The so-called "platform economy" refers to a popular business model that is based on an (online) platform bringing together providers of certain goods and services with customers. This business model is so popular and so "special" from a VAT perspective that legislators in Switzerland and abroad feel compelled to address the special features by amending their respective VAT law. In the EU, for example, specific regulations have applied to online marketplaces and platforms since 2021. In Switzerland, a corresponding new regulation will be introduced to the VAT Act on 1 January 2025. However, this will only affect supplies of goods that are brokered via online platforms. Services will (initially) not fall within the scope of the regulation. Against this background (and because the legal situation applicable until 1 January 2025 also applies to all supplies), administrative practice and case law from this area are still of interest - such as the interesting Federal Administrative Court ruling of 7 December 2023 (A-1573/2022).
BACKGROUND
In the case of supplies via online platforms, the question regularly arises from a VAT perspective as to whether the platform itself is deemed to be the VATable provider of the brokered supply (case 1) or whether, from a VAT perspective, it merely provides a brokerage service that is decoupled from the brokered supply (case 2).
In case 1, the brokered supply and its recipient are decisive for the VAT qualification of the supply provided by the platform. The remuneration of the recipient of the service constitutes the basis of assessment for VAT. In this constellation, consumers are often deemed to be the recipient of the supply (b2c), which leads to extended tax obligations for the platform, particuarly abroad.
In case 2, only the brokerage service itself forms the content of the broker’s supply; the commission charged to the supplier and/or the recipient of the brokered supply forms the basis for calculating the platform's turnover. If a fee is only charged to the suppler, the brokerage service of the platform is often provided to an entrepreneur (b2b).

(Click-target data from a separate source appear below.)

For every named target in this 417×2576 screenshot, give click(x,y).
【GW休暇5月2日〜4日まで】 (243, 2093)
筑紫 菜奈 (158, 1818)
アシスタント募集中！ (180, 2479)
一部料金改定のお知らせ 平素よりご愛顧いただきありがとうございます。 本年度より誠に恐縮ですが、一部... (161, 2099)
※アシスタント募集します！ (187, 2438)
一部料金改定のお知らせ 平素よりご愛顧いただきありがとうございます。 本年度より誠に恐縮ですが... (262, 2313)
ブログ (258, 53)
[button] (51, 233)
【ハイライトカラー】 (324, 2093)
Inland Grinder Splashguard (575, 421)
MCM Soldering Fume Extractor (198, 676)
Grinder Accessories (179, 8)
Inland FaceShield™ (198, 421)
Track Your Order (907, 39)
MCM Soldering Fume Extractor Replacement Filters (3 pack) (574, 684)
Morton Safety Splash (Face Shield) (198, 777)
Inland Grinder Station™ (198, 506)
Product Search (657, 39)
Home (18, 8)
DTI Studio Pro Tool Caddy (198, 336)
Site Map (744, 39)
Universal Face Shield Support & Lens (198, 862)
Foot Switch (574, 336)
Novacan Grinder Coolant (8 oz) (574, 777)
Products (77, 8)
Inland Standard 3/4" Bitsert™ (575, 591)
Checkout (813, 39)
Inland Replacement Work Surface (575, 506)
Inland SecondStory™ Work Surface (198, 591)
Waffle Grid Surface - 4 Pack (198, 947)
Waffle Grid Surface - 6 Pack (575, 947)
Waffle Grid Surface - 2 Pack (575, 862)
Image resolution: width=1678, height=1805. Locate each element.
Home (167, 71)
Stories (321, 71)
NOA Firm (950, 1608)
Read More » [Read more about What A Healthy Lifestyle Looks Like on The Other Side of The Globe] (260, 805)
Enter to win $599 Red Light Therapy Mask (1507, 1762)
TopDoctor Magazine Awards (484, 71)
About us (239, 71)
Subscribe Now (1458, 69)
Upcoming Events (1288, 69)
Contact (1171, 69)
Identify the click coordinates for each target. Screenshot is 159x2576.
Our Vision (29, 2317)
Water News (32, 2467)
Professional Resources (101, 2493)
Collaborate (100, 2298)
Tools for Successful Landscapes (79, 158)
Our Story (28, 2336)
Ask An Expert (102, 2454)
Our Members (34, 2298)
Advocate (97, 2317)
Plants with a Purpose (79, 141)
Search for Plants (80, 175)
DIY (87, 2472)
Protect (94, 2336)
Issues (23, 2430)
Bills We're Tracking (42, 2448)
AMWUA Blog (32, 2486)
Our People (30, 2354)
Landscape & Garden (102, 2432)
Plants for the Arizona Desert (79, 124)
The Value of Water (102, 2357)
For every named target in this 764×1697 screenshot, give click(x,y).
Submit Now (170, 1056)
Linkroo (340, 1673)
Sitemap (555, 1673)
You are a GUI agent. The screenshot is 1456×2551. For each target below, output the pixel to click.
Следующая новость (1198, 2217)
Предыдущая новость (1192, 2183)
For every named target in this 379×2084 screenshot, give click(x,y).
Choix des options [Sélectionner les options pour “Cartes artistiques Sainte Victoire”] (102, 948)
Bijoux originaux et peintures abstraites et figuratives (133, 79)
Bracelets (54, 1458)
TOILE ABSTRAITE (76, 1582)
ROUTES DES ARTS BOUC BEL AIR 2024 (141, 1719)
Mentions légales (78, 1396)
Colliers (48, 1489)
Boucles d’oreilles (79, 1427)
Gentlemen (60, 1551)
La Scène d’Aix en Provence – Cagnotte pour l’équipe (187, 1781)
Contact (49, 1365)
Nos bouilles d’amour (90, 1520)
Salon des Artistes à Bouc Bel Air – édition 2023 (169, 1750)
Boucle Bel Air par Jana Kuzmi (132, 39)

In the opinion of the administration, the constellation in which the parties find themselves is largely determined by the external appearance and whether it is objectively clear from the circumstances as a whole that the platform merely acts as an intermediary and does not provide the supply itself.
JUDGEMENT OF THE FEDERAL ADMINISTRATIVE COURT OF
7. dezember (A-1573/2022)
The case in question concerned an intermediary platform for food deliveries. The platform was of the opinion that it qualified as a "food supplier" due to its public appearance. This was contested by the FTA, which considered the platform to be merely an intermediary that provided intermediary and delivery services taxable at the standard rate. The FTA based its qualification on, among other things, the general terms and conditions, which clearly stated that there was a direct service relationship between the restaurant and the customer for the meals themselves. In the view of the administration, this position was strengthened by the fact that the customer could not only select the dishes during the ordering process, but also the specific restaurant from which he wished to order.
As a result, the court ruled in favour of the platform and based its judgement largely on the customer's perception of the ordering process and afterwards ("user experience"). The platform had acted as a point of contact or counterparty for customers throughout the entire ordering process as well as during delivery and in the event of complaints and payment. Any ambiguities as to whether there was an intermediary relationship or a direct service relationship with the platform were "at the expense" of an intermediary service. If it is not clear from the circumstances that the platform is acting as an intermediary, it should be assumed in case of doubt that the platform itself is acting as the supplier.
CONCLUSION
It is remarkable how much importance the court attaches to the supposed "user experience", even if this - in the court's view - contradicts the explicit written documentation. It is not at all unusual for consumers not to take any in-depth knowledge of general terms and conditions, in the eyes of the court. It follows from this that the websites and order processing of corresponding platforms could be of great importance and must be included in a VAT assessment.
The judgement was appealed to the Federal Supreme Court. It therefore remains to be seen whether the decision will be upheld. For platforms that broker supplies of goods, the new regulation will create a certain degree of legal certainty from 1 January 2025. Platforms that broker services are required to keep an eye on developments - and to thoroughly review their current public perception.